──────── Input for this task
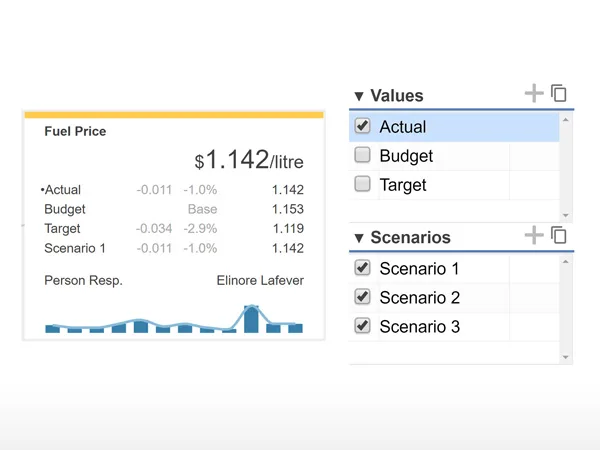Select the Fuel Price card title

pyautogui.click(x=75, y=131)
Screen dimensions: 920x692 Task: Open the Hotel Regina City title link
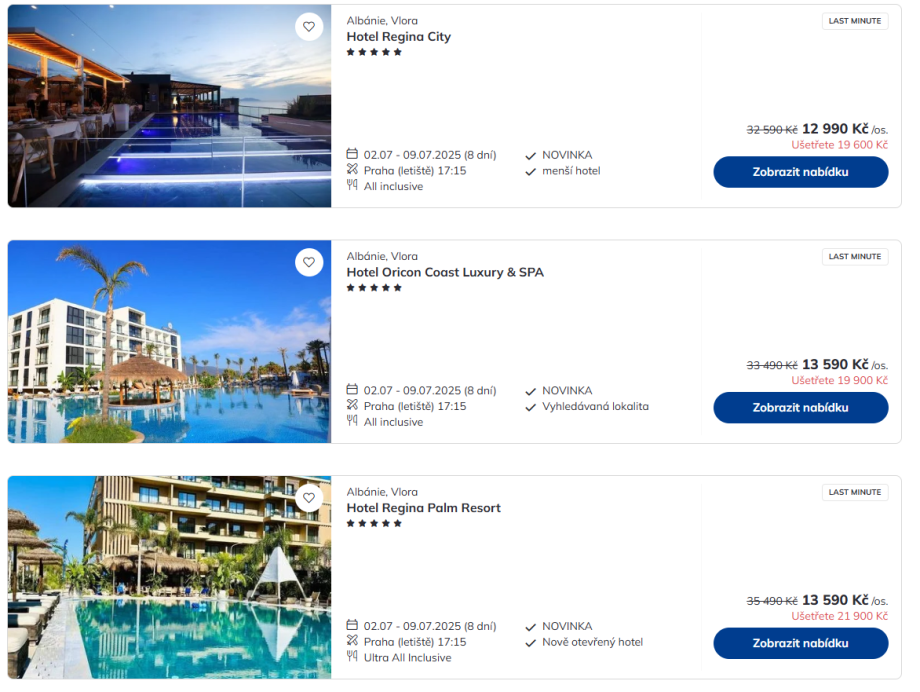[x=398, y=37]
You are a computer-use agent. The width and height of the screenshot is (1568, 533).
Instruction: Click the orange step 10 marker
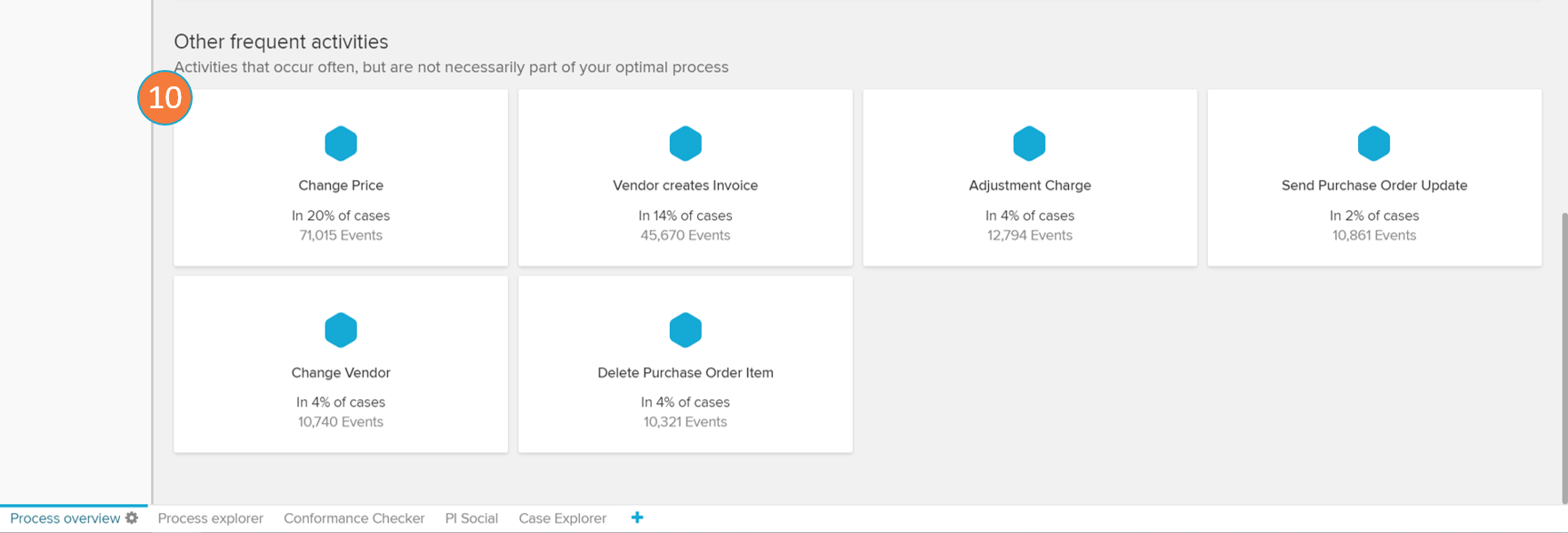coord(165,97)
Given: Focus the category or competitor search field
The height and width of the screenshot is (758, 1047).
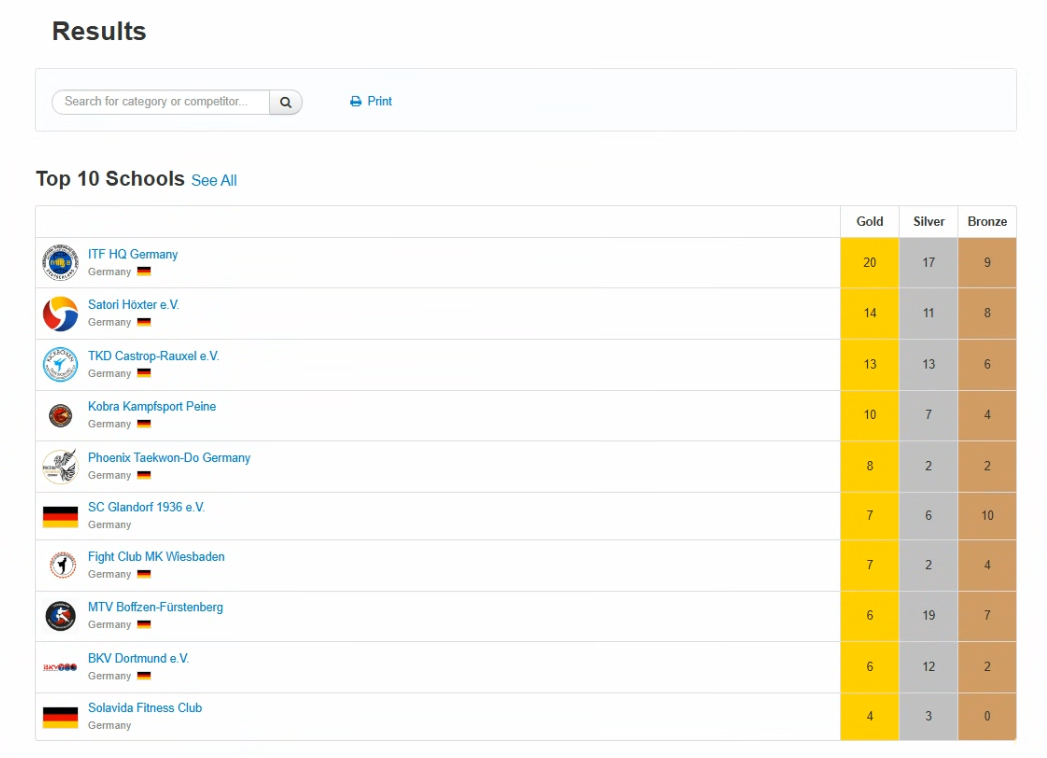Looking at the screenshot, I should pyautogui.click(x=160, y=102).
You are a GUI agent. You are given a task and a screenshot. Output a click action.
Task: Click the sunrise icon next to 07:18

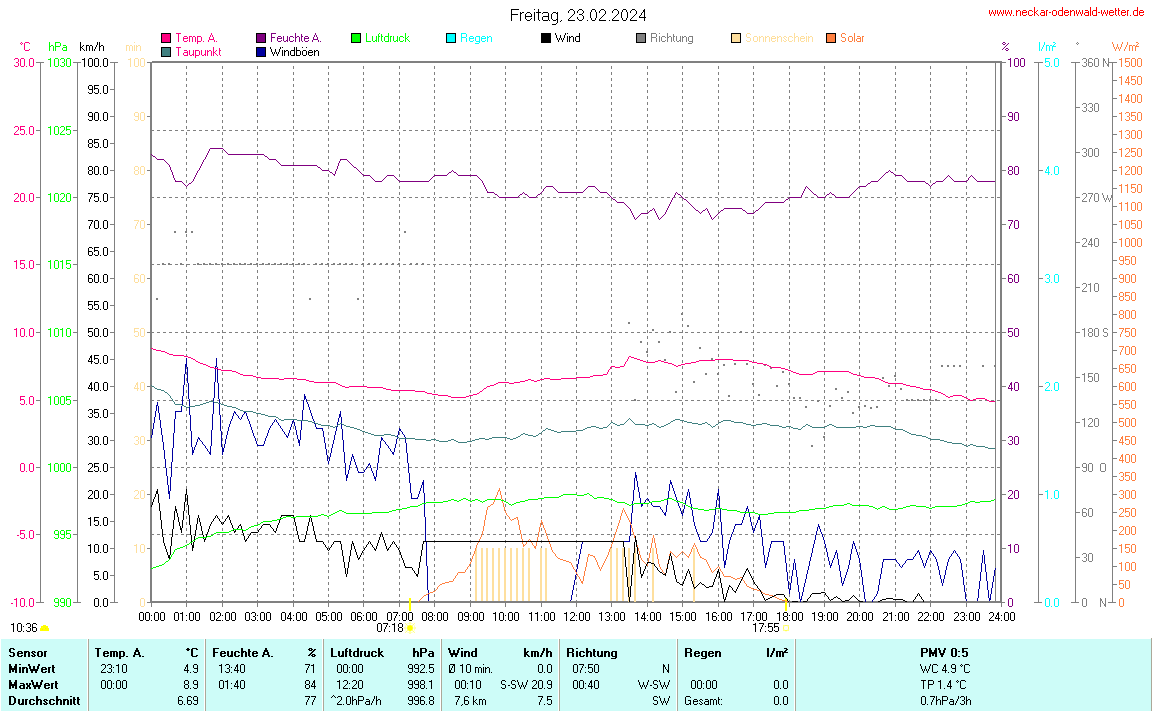410,628
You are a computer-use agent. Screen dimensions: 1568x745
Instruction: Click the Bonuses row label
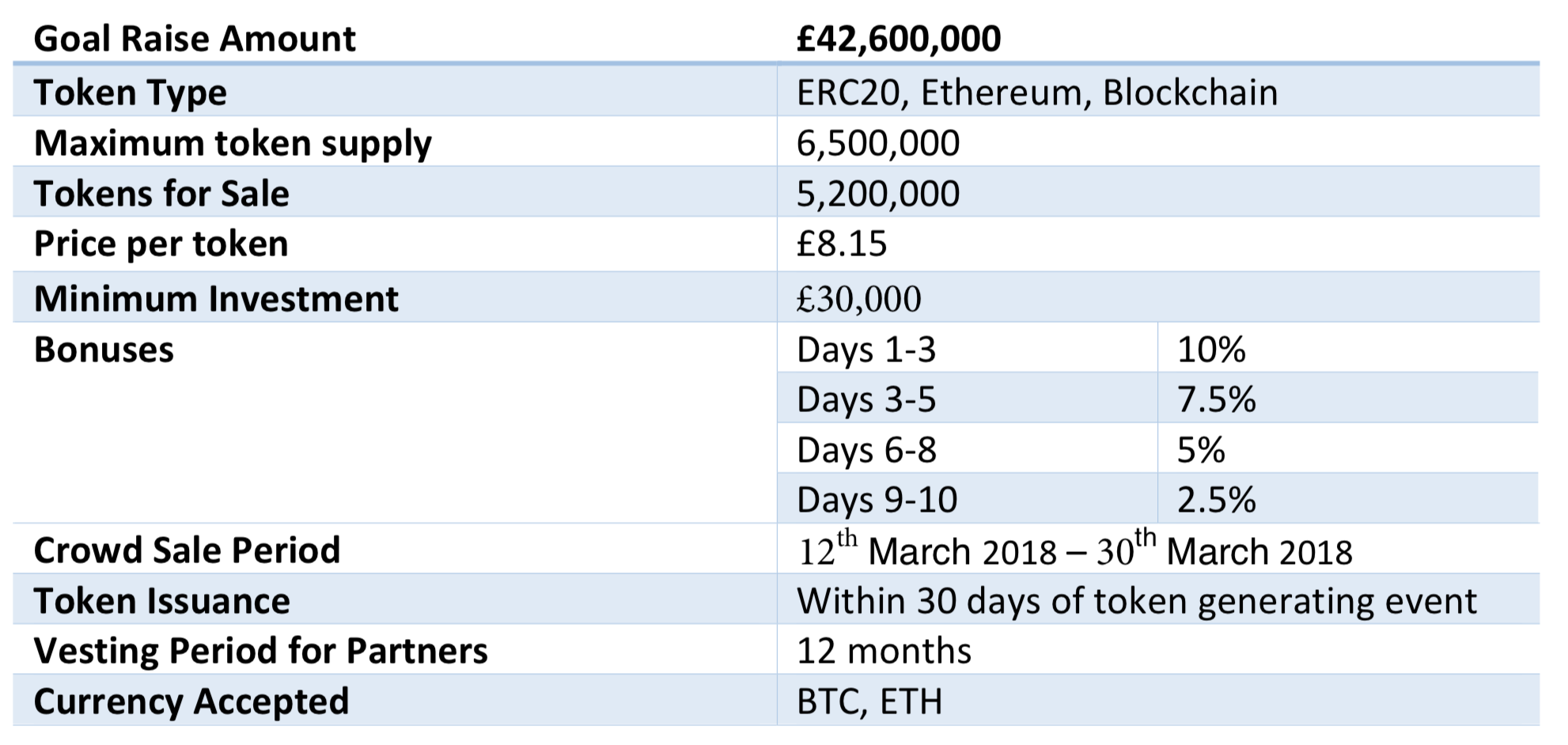(x=104, y=350)
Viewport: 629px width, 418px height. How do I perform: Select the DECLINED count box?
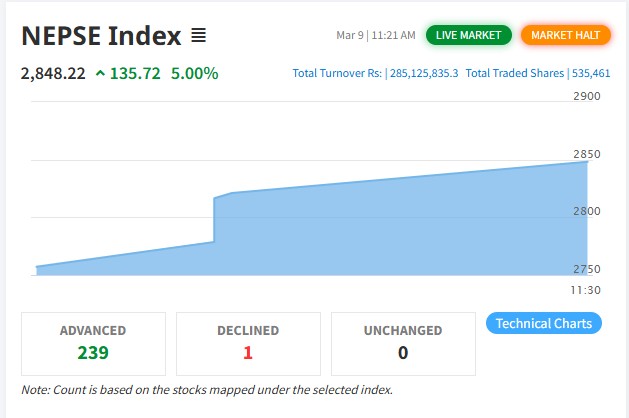pos(248,341)
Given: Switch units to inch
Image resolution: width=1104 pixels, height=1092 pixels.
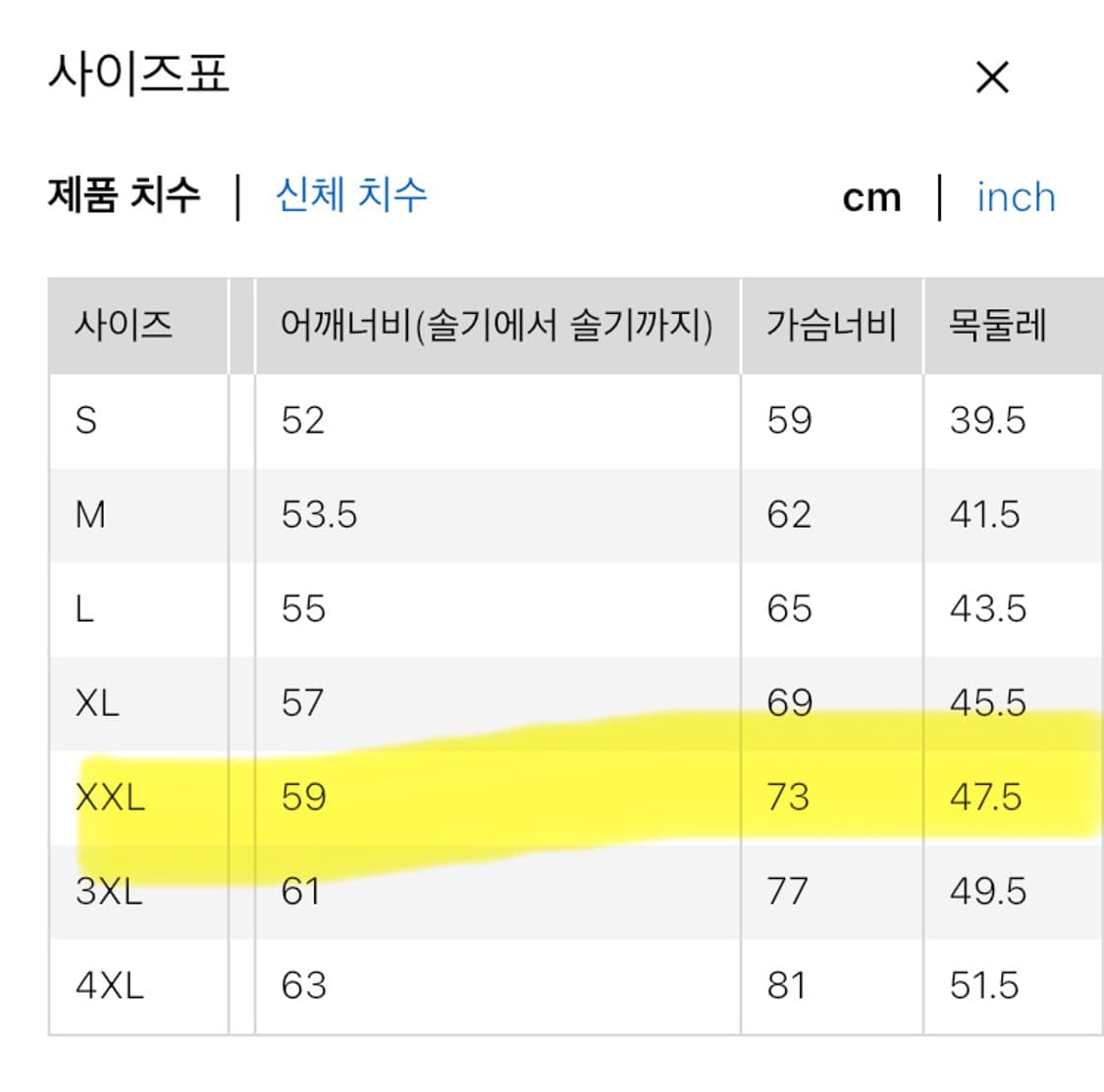Looking at the screenshot, I should coord(1015,197).

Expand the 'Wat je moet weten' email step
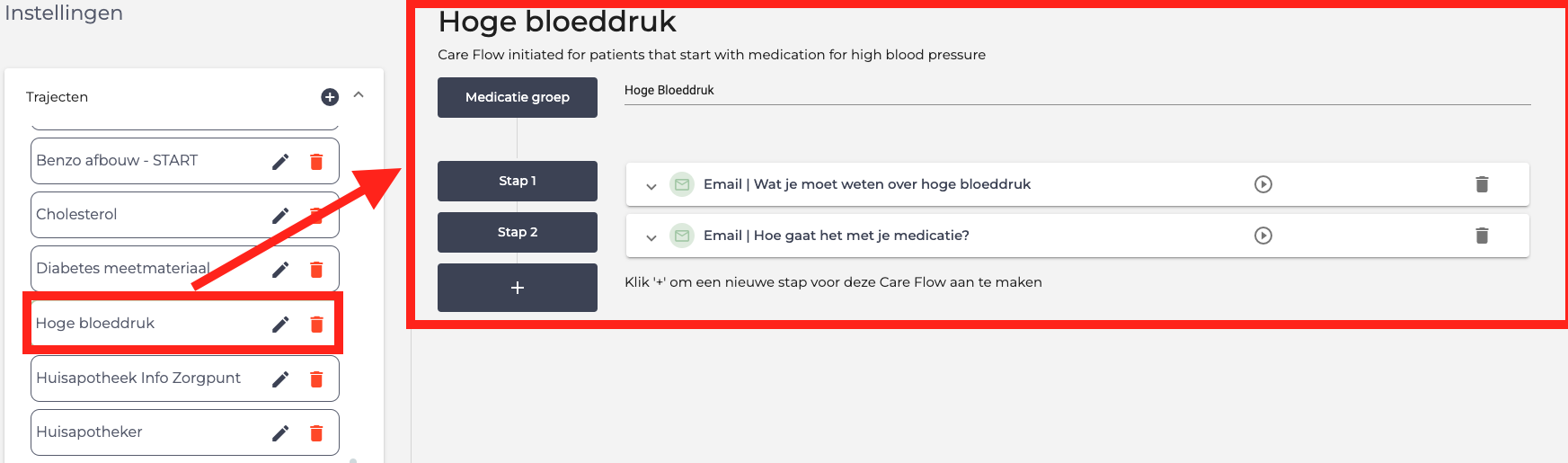point(651,186)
────────────────
Return verbatim every line from the line containing "Screen dimensions: 920x692" to the last line of the entries above, inclusive, and leave out the pictures.

## Result of the exercise
Screen dimensions: 920x692 Task: Open the Hotel Regina City title link
[x=398, y=37]
You are a computer-use agent. The width and height of the screenshot is (1568, 533).
Instruction: Click the orange step 10 marker
coord(165,97)
Given: Focus the category or competitor search field
The height and width of the screenshot is (758, 1047).
Looking at the screenshot, I should pyautogui.click(x=160, y=102).
You are a GUI agent. You are given a task and a screenshot. Output a click action.
Task: Click the sunrise icon next to 07:18

410,628
You are a computer-use agent. Screen dimensions: 1568x745
Instruction: Click the Bonuses row label
(x=104, y=350)
Viewport: 629px width, 418px height. How do I perform: Select the DECLINED count box?
pos(248,341)
Given: Switch units to inch
Image resolution: width=1104 pixels, height=1092 pixels.
Looking at the screenshot, I should coord(1015,197).

Expand the 'Wat je moet weten' email step
point(651,186)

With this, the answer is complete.